Adapted from Writing and Reading over the Curriculum , 6th Edition By Laurence Behrens and Leonard J. Rosen.

Adapted from Writing and Reading over the Curriculum , 6th Edition By Laurence Behrens and Leonard J. Rosen.

A thesis statement is a one-sentence summary of a paper’s content. It really is similar, actually, to a paper’s conclusion but lacks the final outcome’s concern for broad implications and significance. For a writer within the drafting stages, the thesis establishes a focus, a basis upon which to add or exclude information. The thesis anticipates the author’s discussion for the reader of a finished product. A thesis statement, therefore, is an essential tool for both writers and readers of academic material.

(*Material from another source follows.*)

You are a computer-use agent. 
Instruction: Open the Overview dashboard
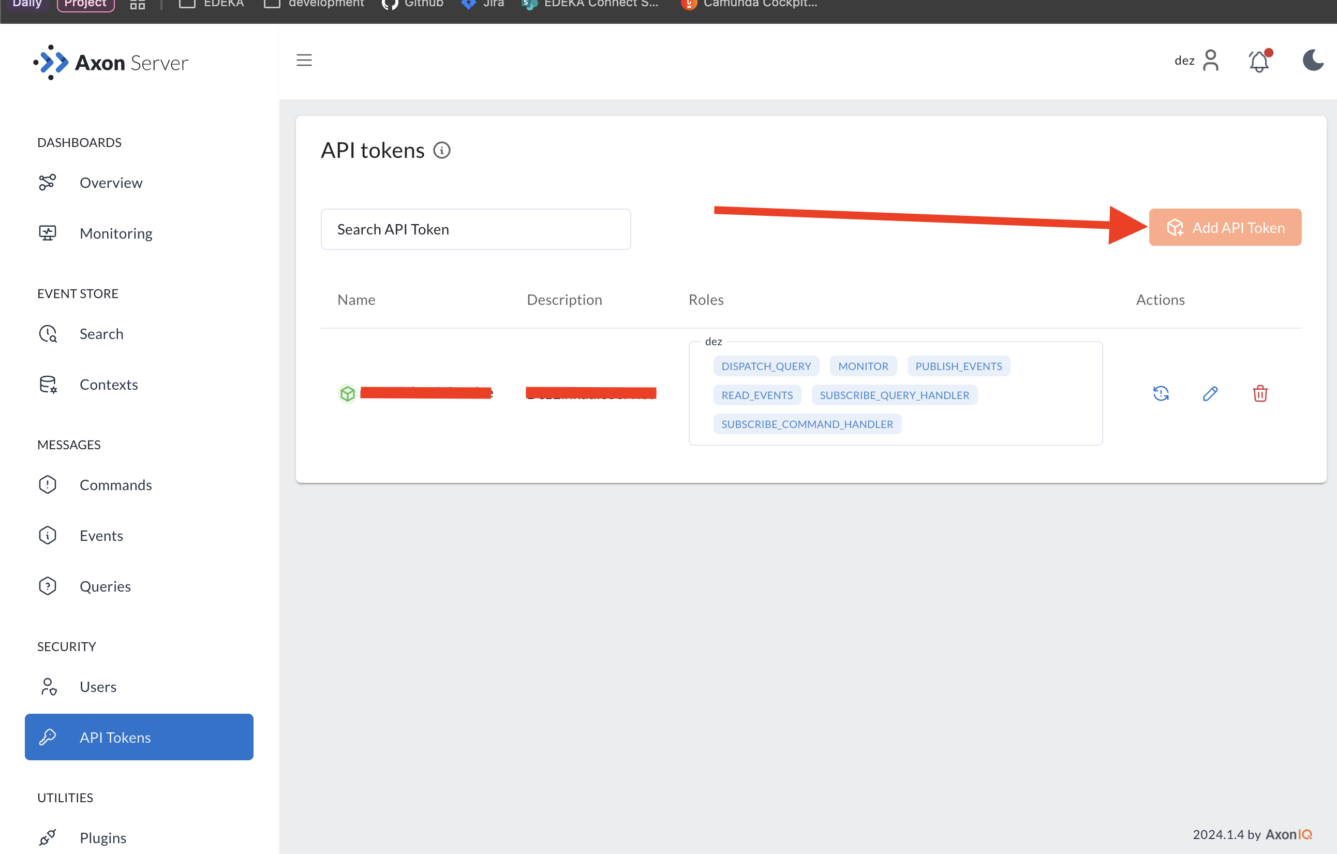coord(110,183)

This last sentence is our thesis for this section. Predicated on this thesis, we, once the authors, don’t have a lot of the content for the section; and you, once the reader, should be able to form expectations that are certain the discussion that follows. A definition can be expected by you of a thesis statement; an enumeration regarding the uses of a thesis statement; and a discussion focused on academic material. As writers, we will have met our obligations to you personally as long as in subsequent paragraphs we satisfy these expectations.

The Components of a Thesis

A thesis includes a subject and a predicate, which consists of an assertion about the subject like any other sentence. Continue reading “Adapted from Writing and Reading over the Curriculum , 6th Edition By Laurence Behrens and Leonard J. Rosen.”